Exercise goal
Show every line from the entries that follow which holds the word "size".

[Screenshot grounding data]
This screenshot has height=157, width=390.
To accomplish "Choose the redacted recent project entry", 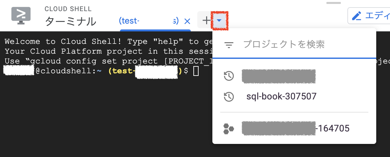I will coord(294,76).
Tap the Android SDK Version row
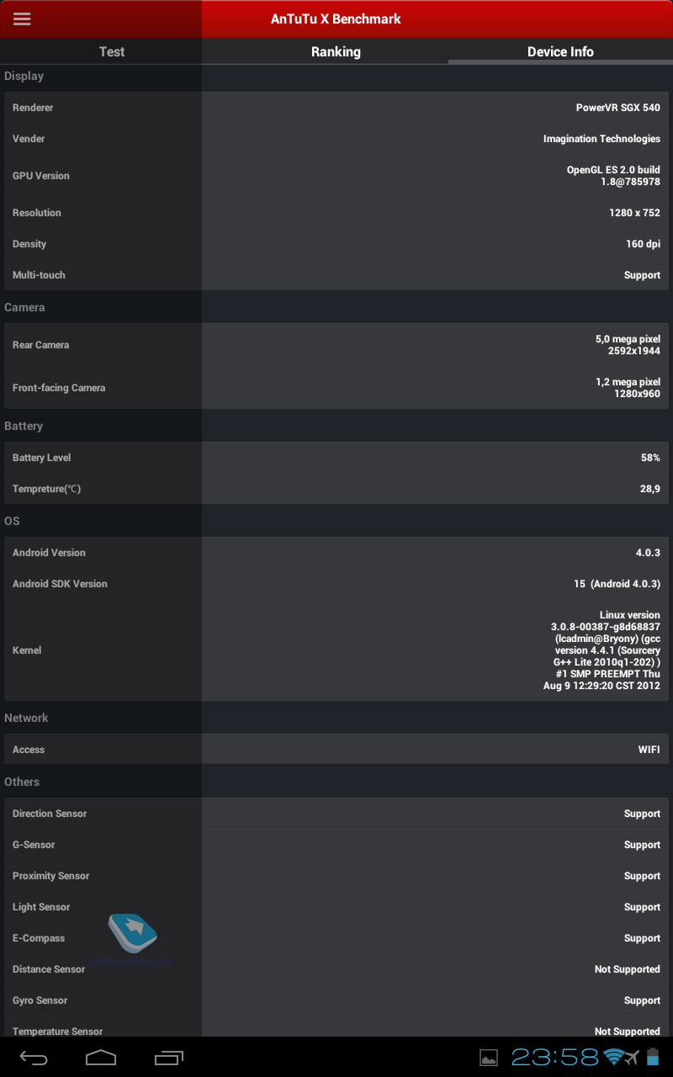 tap(337, 584)
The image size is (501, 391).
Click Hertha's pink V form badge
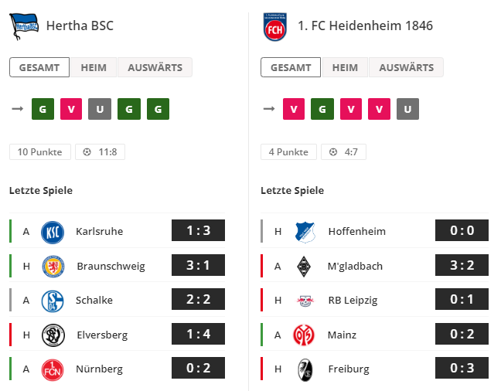tap(71, 109)
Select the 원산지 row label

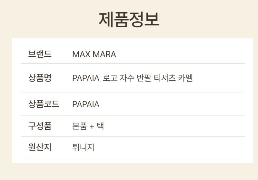(x=40, y=147)
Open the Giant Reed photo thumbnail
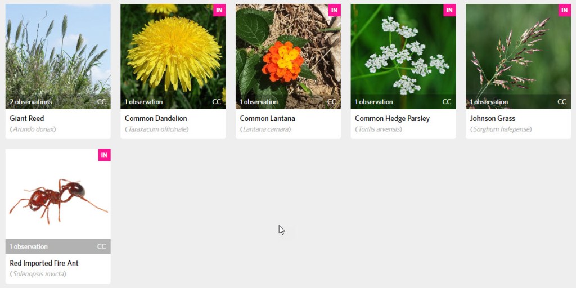The width and height of the screenshot is (576, 288). click(58, 57)
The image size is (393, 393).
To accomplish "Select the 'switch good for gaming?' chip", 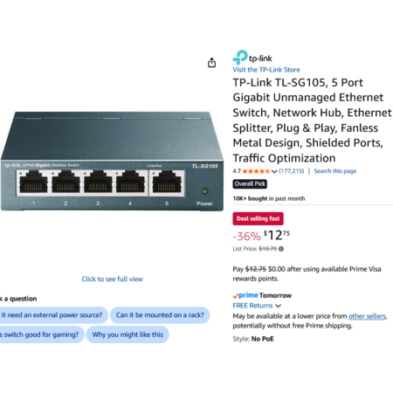I will pyautogui.click(x=41, y=334).
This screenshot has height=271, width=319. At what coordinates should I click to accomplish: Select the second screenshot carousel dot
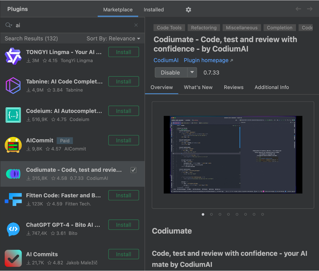[x=211, y=214]
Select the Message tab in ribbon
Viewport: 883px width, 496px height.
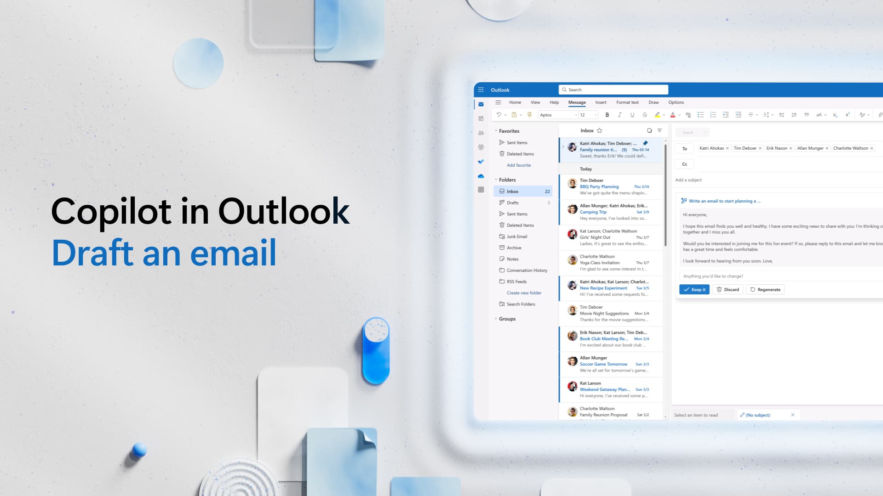[577, 102]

Exercise answer
The image size is (501, 391).
The image size is (393, 393).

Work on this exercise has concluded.